You know the API from the previous page. Now the operational layer — what the NIC is actually doing under the hood, what you'll see in logs, and what breaks.

This page is for the network engineer who has to debug an RDMA cluster, not just understand the concepts.

How RC makes things reliable

"Reliable Connection" gets used as if it means the same thing as TCP. The mechanisms are similar but the implementation lives in hardware, not the kernel:

  • PSN (Packet Sequence Number) — every packet within a QP carries a 24-bit PSN. The receiver tracks the next expected PSN.
  • ACK / NAK — the receiving NIC sends ACKs for received packets. If the PSN jumps (gap detected), it returns a NAK so the sender retransmits from there.
  • Retransmit count + timeout — if the sender's NIC doesn't hear an ACK within the configured timeout, it retransmits. After N retries (retry_count, typically 7), it gives up and reports IBV_WC_RETRY_EXC_ERR to the app.
  • RNR (Receiver Not Ready) — if a SEND arrives but no RECV WR is pre-posted, the receiver returns RNR. The sender waits rnr_timer and retries. After rnr_retry failures, it reports IBV_WC_RNR_RETRY_EXC_ERR.

** DATASET EXTRACT **
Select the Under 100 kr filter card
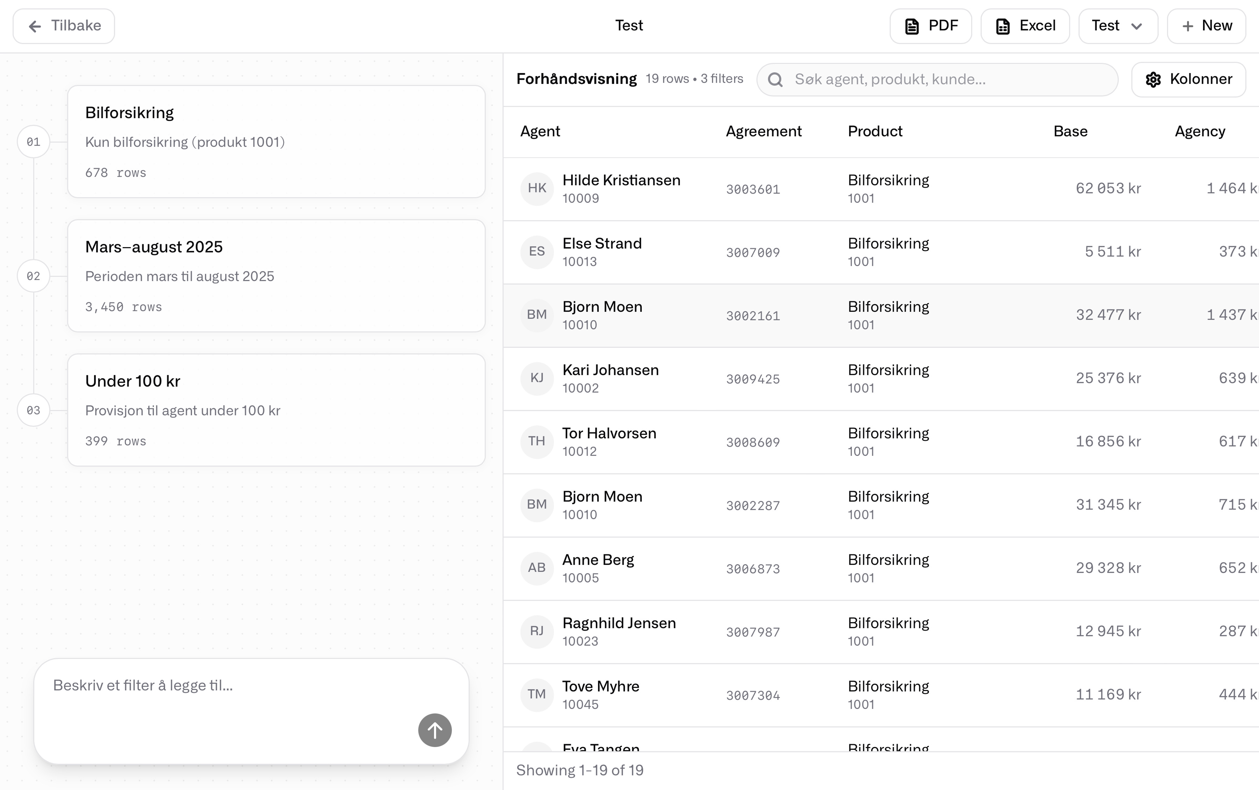 (276, 410)
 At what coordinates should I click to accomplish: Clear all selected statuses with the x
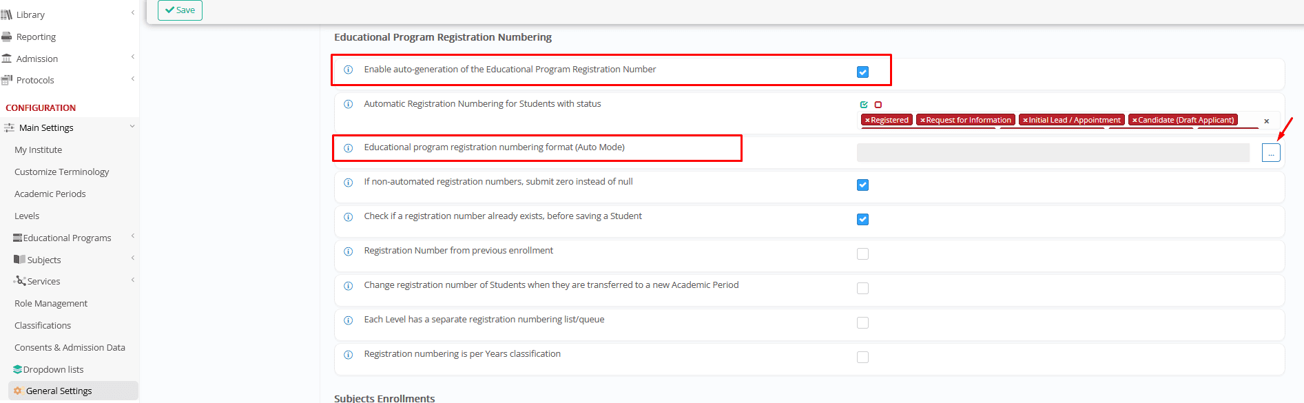pyautogui.click(x=1266, y=121)
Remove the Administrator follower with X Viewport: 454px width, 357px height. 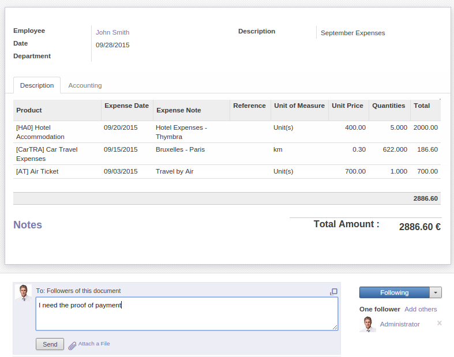(440, 323)
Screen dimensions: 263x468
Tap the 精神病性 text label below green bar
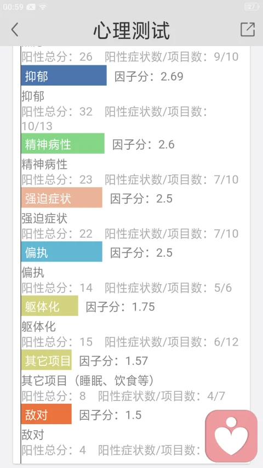tap(44, 164)
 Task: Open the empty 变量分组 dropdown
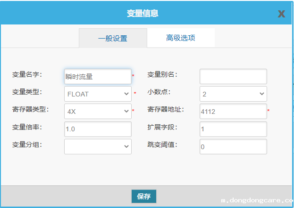98,146
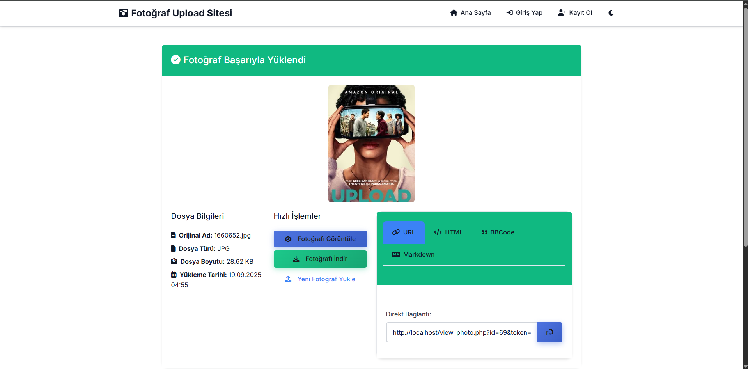Switch to the HTML tab
This screenshot has width=748, height=369.
pyautogui.click(x=448, y=232)
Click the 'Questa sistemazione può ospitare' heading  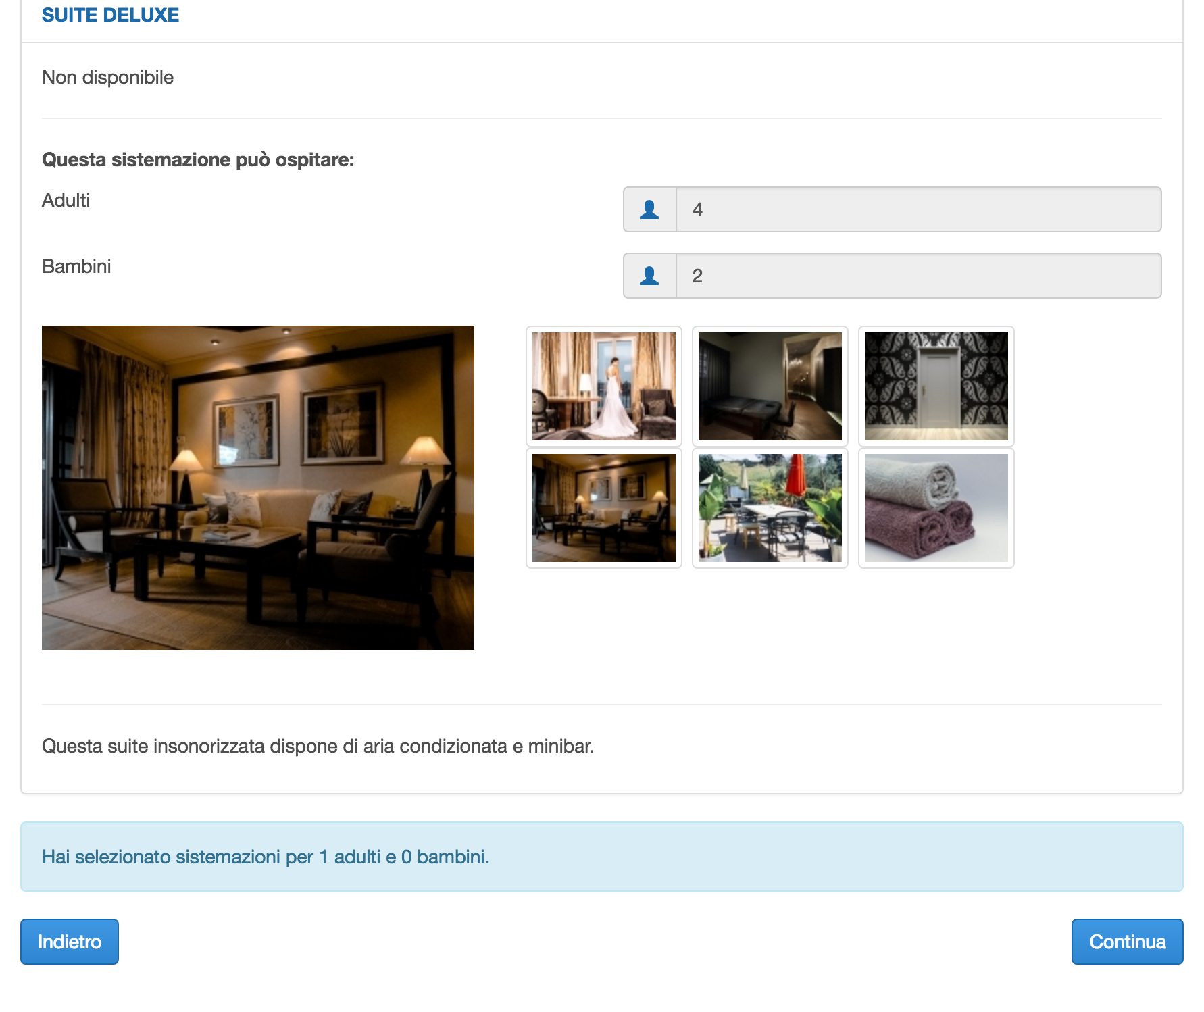tap(198, 159)
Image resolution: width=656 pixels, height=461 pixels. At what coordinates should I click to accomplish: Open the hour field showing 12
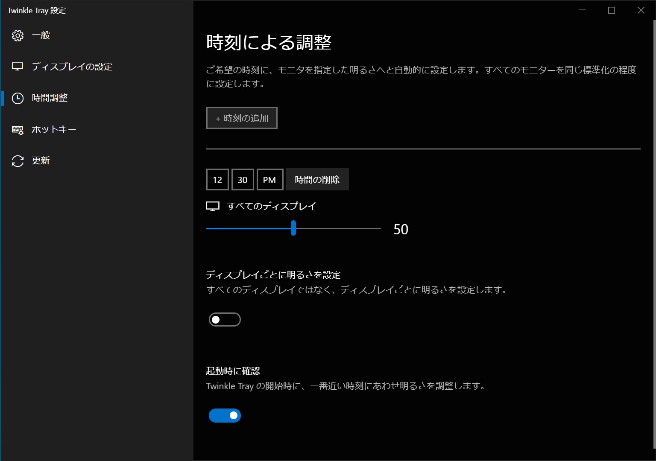[x=217, y=179]
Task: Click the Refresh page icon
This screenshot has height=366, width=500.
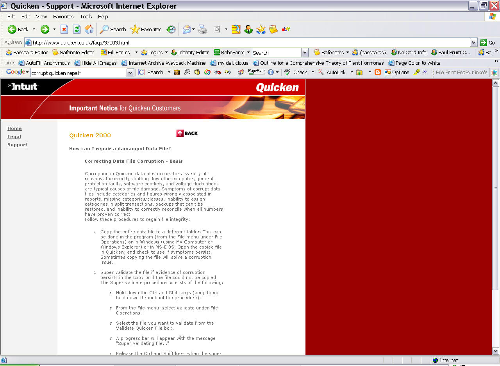Action: [x=77, y=29]
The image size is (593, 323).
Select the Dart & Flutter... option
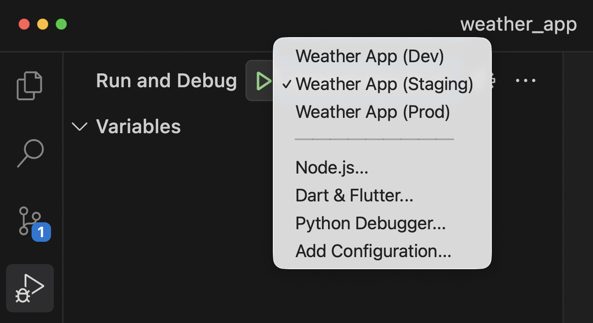pos(354,195)
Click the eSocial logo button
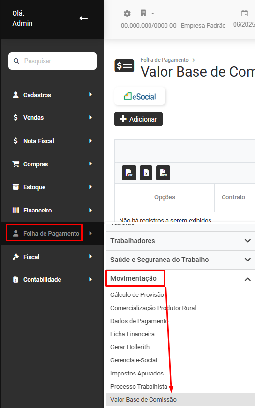Viewport: 255px width, 408px height. [139, 96]
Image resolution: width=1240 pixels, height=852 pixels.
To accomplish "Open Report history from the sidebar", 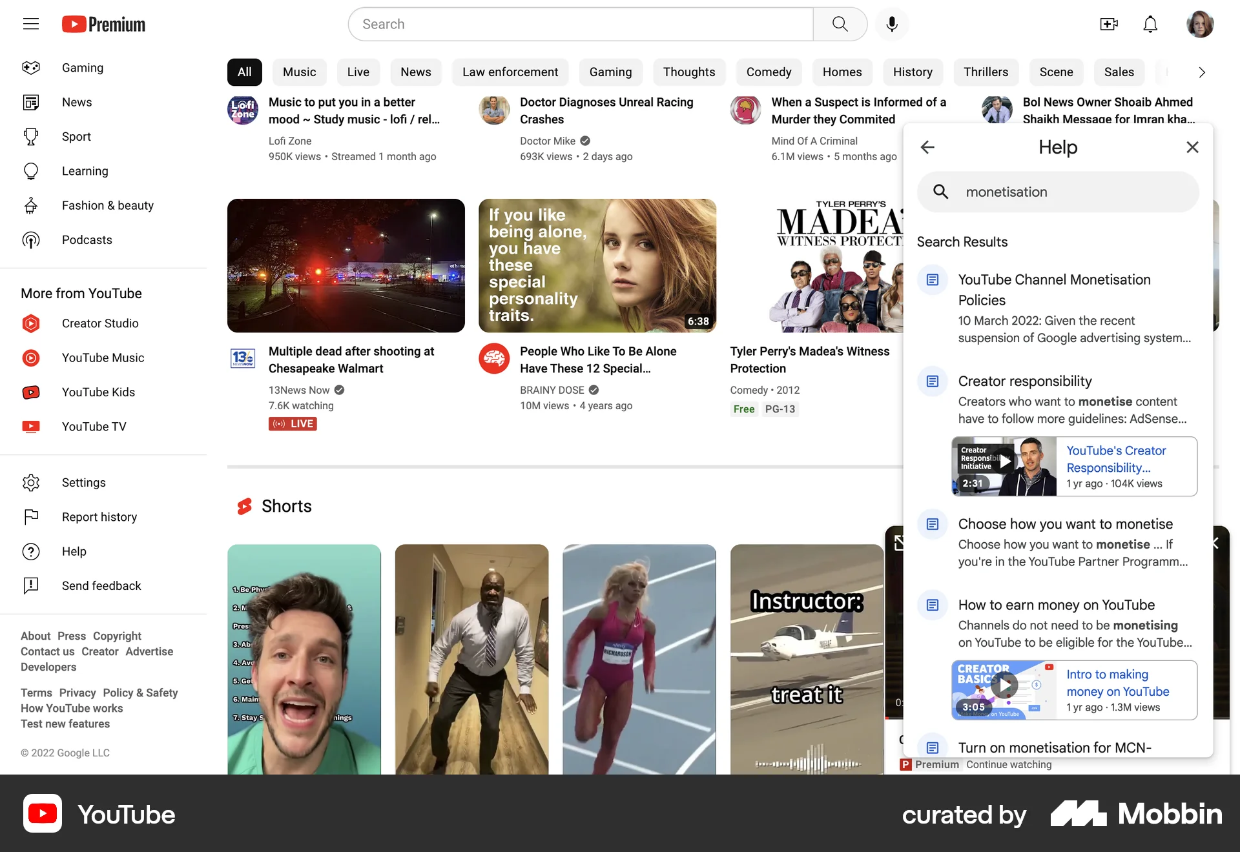I will [x=99, y=516].
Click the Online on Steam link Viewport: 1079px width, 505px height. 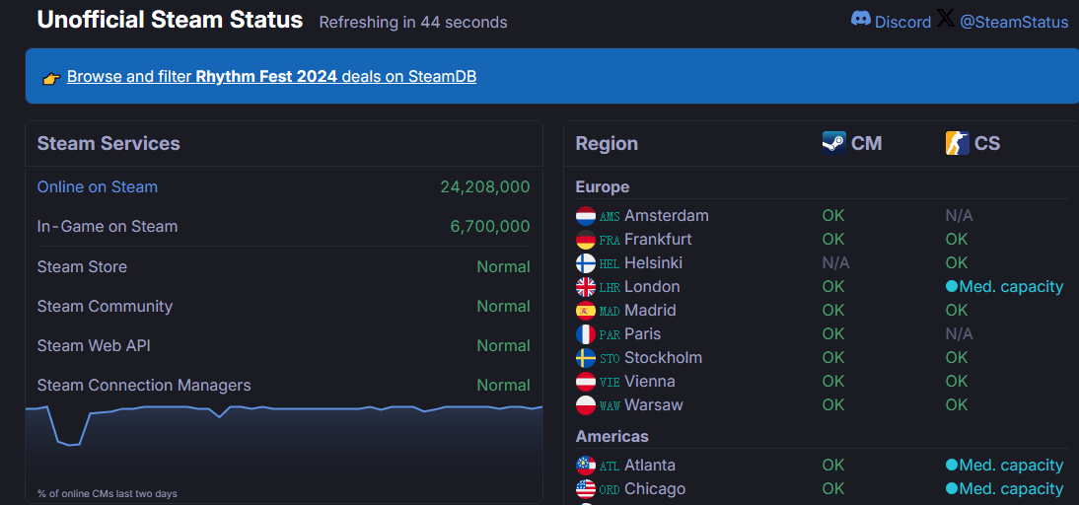[97, 187]
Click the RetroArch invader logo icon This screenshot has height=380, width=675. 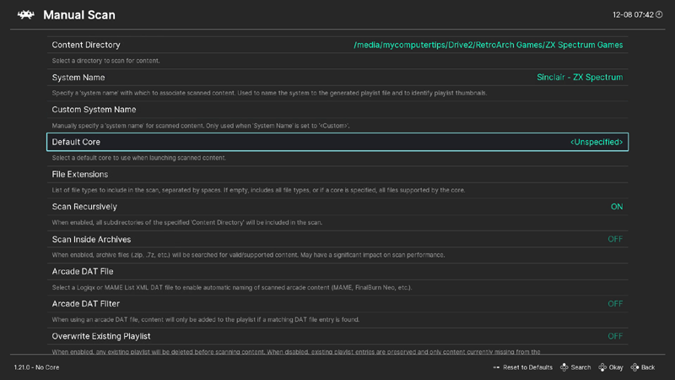coord(24,15)
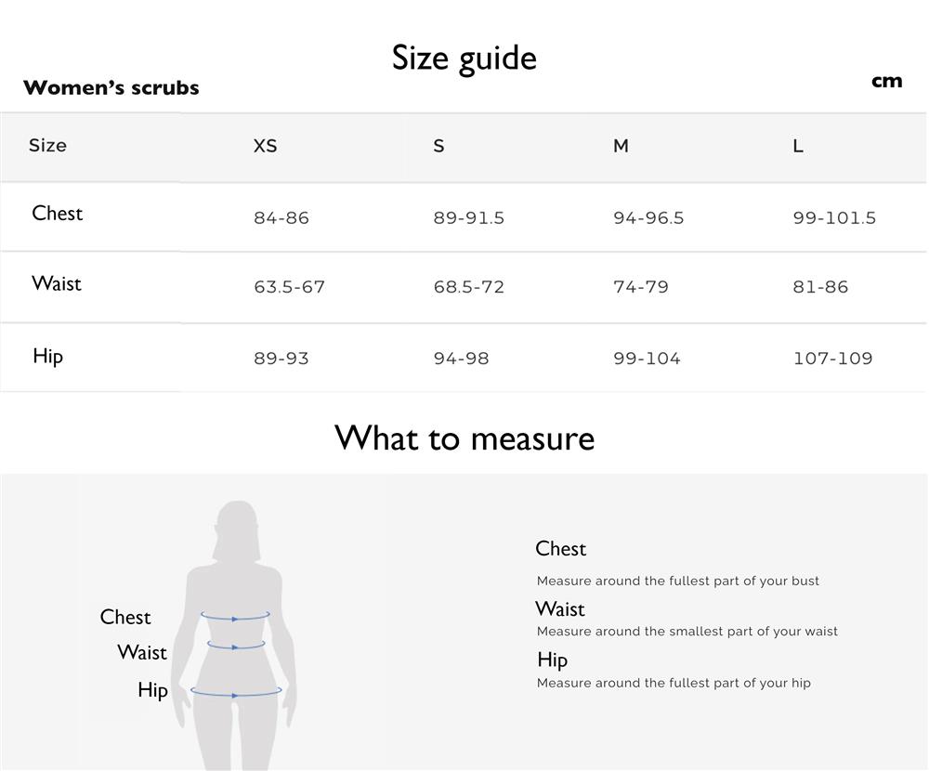Viewport: 929px width, 771px height.
Task: Select the XS size column header
Action: click(x=265, y=146)
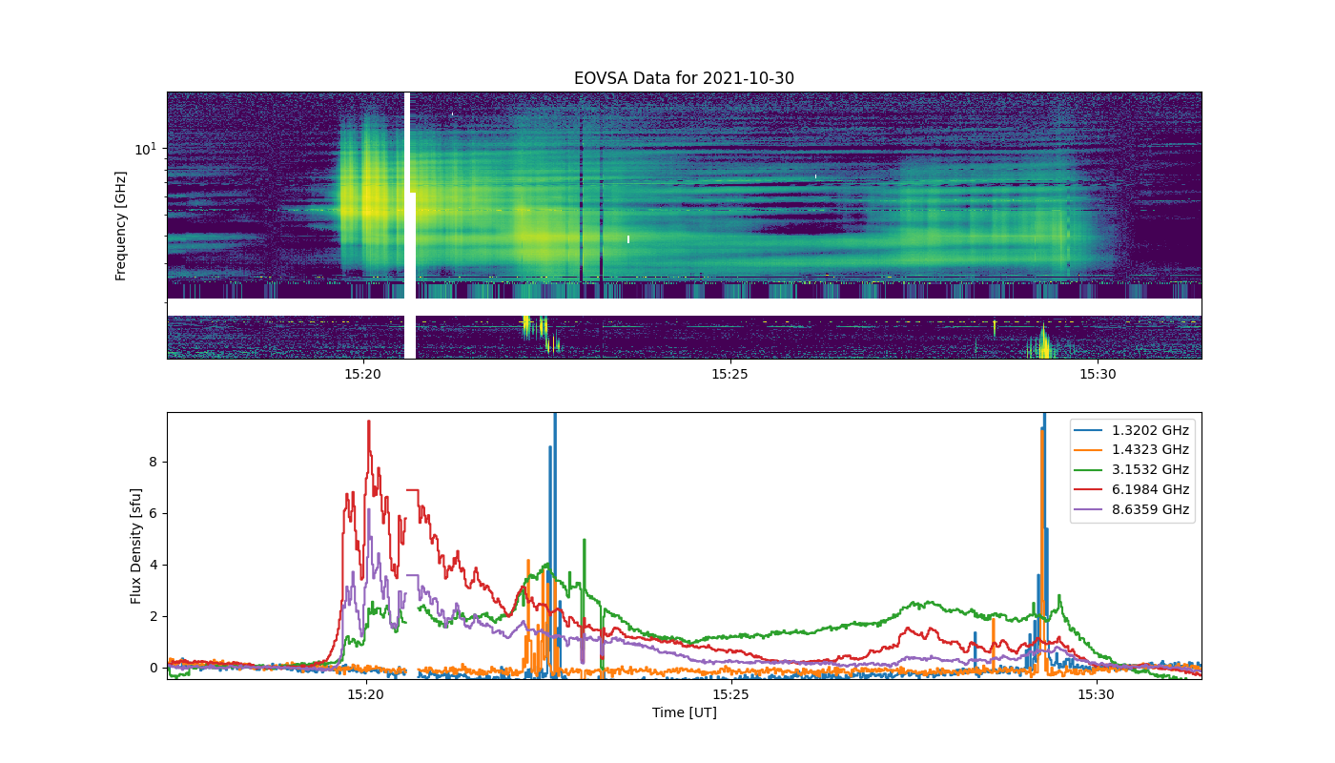Screen dimensions: 1335x763
Task: Click the blue 1.3202 GHz legend line
Action: coord(1093,430)
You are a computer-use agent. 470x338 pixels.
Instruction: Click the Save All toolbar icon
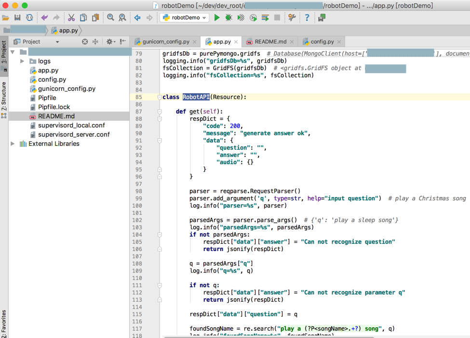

** PROBLEMS TO SOLVE **
A – Reproduce the stretch of the RDMA passage from "This page is" through "to the app." word for word.
B – Write the next part of the RDMA passage, picking up right after its final sentence.
The records have no connection to the RDMA passage.

** ANSWERS PER TASK **
A –
This page is for the network engineer who has to debug an RDMA cluster, not just understand the concepts.

How RC makes things reliable

"Reliable Connection" gets used as if it means the same thing as TCP. The mechanisms are similar but the implementation lives in hardware, not the kernel:

  • PSN (Packet Sequence Number) — every packet within a QP carries a 24-bit PSN. The receiver tracks the next expected PSN.
  • ACK / NAK — the receiving NIC sends ACKs for received packets. If the PSN jumps (gap detected), it returns a NAK so the sender retransmits from there.
  • Retransmit count + timeout — if the sender's NIC doesn't hear an ACK within the configured timeout, it retransmits. After N retries (retry_count, typically 7), it gives up and reports IBV_WC_RETRY_EXC_ERR to the app.

B –
Sequence diagram of RC reliability under packet loss. Sender NIC transmits packets with PSN 1, 2, 3, 4. PSN 2 is dropped on the wire. Receiver gets PSN 3 and detects the PSN-2 gap, returns a NAK referencing PSN 2. Sender's NIC retransmits PSN 2 then PSN 3. Receiver returns a cumulative ACK for everything up to PSN 3, then a regular ACK for PSN 4. The whole exchange happens between the two NICs without CPU involvement.
PSN tracking, NAK on gap, retransmit — all in NIC hardware. After `retry_count` retries with no ACK, the sender's WR completes with `IBV_WC_RETRY_EXC_ERR`.

Why this matters for RoCE v2: in InfiniBand, the fabric is essentially lossless and these retransmit paths almost never fire. In RoCE v2 over Ethernet, the fabric can drop a packet (congestion, bit error, buffer overrun) and RC's PSN-gap retransmit is the safety net. PFC + ECN exist precisely so this safety net is rarely tested — when the fabric drops packets, RoCE v2 performance falls off a cliff because retransmits are coarse-grained (go-back-N, not selective).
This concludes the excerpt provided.